Trekking outside of Al Qusar, in the Dakhla Oasis. Nora, Peter and Doug.

We stopped in a garden and picked some fresh dates off the palms to sustain our journey.

The edge of the Oasis garden. Full of Date Palms. They are best when they fall off into your hand. The sun was melting and our progress constant. Our only company was a farmer tending to his clover fields at the edge of the garden, a lizard who scurried up the dunes and a lone dog marching towards his mysterious destination. Peter and Doug.
The views were breathtaking and we all slept well that night. Our dinner was much earned.

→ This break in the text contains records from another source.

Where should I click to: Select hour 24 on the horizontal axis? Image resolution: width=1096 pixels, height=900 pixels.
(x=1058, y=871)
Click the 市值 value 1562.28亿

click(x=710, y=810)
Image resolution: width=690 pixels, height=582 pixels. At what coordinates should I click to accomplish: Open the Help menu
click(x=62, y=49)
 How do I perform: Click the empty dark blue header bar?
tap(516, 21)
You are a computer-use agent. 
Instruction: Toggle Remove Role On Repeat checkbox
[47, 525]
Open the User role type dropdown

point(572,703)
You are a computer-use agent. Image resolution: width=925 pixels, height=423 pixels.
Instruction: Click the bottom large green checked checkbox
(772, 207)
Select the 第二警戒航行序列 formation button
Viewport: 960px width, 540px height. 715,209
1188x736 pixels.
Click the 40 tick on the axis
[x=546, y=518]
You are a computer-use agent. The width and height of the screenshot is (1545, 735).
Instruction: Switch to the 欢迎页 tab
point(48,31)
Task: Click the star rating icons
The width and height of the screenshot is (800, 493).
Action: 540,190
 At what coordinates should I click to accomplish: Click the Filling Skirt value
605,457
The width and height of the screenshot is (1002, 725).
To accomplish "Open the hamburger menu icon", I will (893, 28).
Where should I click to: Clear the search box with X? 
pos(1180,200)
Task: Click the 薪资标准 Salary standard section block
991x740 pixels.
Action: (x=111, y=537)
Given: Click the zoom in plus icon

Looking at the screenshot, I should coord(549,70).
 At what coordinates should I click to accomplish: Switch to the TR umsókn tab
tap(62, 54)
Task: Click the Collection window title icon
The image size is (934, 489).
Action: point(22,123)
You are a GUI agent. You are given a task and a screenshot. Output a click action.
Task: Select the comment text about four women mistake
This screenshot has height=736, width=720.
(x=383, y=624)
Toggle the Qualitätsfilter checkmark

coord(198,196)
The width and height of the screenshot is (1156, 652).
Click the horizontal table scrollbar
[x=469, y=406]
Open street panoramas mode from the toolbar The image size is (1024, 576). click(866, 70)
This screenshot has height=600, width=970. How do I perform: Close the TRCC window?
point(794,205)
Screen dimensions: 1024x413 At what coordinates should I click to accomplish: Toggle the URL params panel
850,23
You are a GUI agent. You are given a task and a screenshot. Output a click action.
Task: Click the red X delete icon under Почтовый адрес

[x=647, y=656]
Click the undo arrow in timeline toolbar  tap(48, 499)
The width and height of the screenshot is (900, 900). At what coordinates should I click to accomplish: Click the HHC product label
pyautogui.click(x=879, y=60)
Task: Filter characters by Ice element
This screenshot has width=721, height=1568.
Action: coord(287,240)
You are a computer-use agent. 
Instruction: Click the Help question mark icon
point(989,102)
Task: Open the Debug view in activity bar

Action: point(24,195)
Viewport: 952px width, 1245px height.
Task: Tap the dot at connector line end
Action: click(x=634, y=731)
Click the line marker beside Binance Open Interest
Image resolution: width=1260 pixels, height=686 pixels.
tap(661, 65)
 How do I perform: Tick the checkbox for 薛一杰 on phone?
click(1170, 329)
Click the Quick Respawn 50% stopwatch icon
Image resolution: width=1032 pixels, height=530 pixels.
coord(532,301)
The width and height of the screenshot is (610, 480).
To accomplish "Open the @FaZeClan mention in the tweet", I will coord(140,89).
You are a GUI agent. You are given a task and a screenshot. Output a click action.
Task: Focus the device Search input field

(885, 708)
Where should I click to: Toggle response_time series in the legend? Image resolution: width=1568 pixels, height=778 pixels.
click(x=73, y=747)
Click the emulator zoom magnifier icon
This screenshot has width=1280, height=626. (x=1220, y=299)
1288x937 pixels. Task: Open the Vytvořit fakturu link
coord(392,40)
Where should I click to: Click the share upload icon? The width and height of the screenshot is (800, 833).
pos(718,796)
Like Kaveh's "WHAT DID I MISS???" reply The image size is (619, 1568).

Tuesday, February 12, 2008

Life on the Oasis

After the hecticness of Luxor and Cairo we needed some calm. We headed out to the Western Desert with Doug and his i-pod. After a train, a bus, a police caravan, a bad hotel (with actual fleas in my bed), a mini bus and another police caravan, a town named Mut and a shared taxi we landed in Al Qasr. The town itself is a sleepy oasis village in the Daklah Oasis. The gardens all around are fed by a hot spring, and produce dates, oranges, lemons, bananas and other beautiful things. Most of the farmers travel to and fro in carts pulled by donkeys and the local people still seem surpried to see outsiders. Life is calm and traditional. The old town is something out of this world. While standing on the roof of our hotel and looking over the old town Doug commented that it looked like some place out of Star Wars. It is a desert village built completely out of mud bricks. There are a few people who still reside in the old section so the Egyptian goverment can't yet make it into a living museam and you are still able to wander though it all with out a fee. We wandered the steets and were surpriesed by the coolness inside the covered walkways. It keeps the heat out in the summer. The mud bricks that hold it all intact seem are crumbling before your eyes. Peter had to pee and almost took out a supporting wall of one house. But the town is constatly rebuilding and you can see where the new mud bricks are being made and dryed to repalce thouse that wayard tourists piss on. Many of the old houses have intricatly carved acacia wood lintels abouve the door. The lintels state the name of the inhabitants, the name of the builder and a verse from the Koran. The oldest we saw datetd back to 924 AD.